1. I order that each of the applicants in matter No. G28 of 1991 and the applicant in matter number G100 of 1991 provide, by way of security for each respondent's costs of the proceedings, the sum of $100,000.

2. The amounts so ordered are provisional and are not to be treated as a finding that they represent the costs incurred by any respondent for any particular period or for any particular work.

3. Each of the amounts is to be available in its entirety to meet any order for costs which any respondent may recover against any one or more of the applicants.

4. Such security is to be provided on or before 14 June next in such manner and form as the parties may agree or, in default of agreement, as the Registrar or, on reference by him to a judge, a judge, may determine.

5. I direct a Deputy Registrar of this Court to make a further report setting out a provisional estimate of the costs incurred, or to be incurred, by each respondent since the commencement of the litigation down to and including 31 July next.

6. I direct each respondent to furnish to the Deputy Registrar such evidence or other material as it may wish to rely upon for the purposes of the report referred to in paragraph 5 on or before 21 June 1991.

7. I direct the applicants to furnish to the Deputy Registrar such affidavits or other material as they may wish to rely upon for that purpose on or before 28 June 1991.

• _GIVEN TASK A_
Please answer these questions about the court order, one answer per line:
(i) What sum is to be provided as security for each respondent's costs?
(ii) By what date must that security be provided?
(iii) By what date must the applicants furnish affidavits or other material to the Deputy Registrar?
• _GIVEN TASK B_
Summarize the court order in two sentences.
The material after the court order comes from a different source.

• _RECORDED INFORMATION_

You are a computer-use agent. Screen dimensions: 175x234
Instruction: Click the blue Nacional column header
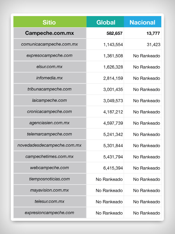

• _EXPECTED ANSWER A_
(i) $100,000
(ii) On or before 14 June next
(iii) On or before 28 June 1991

• _EXPECTED ANSWER B_
The court order requires the applicants in matters G28 and G100 of 1991 to provide $100,000 as provisional security for each respondent's costs, by 14 June, in a manner the parties agree or the Registrar or a judge determines. It also directs a Deputy Registrar to report a provisional estimate of each respondent's costs through 31 July, with respondents to furnish their material by 21 June 1991 and applicants by 28 June 1991.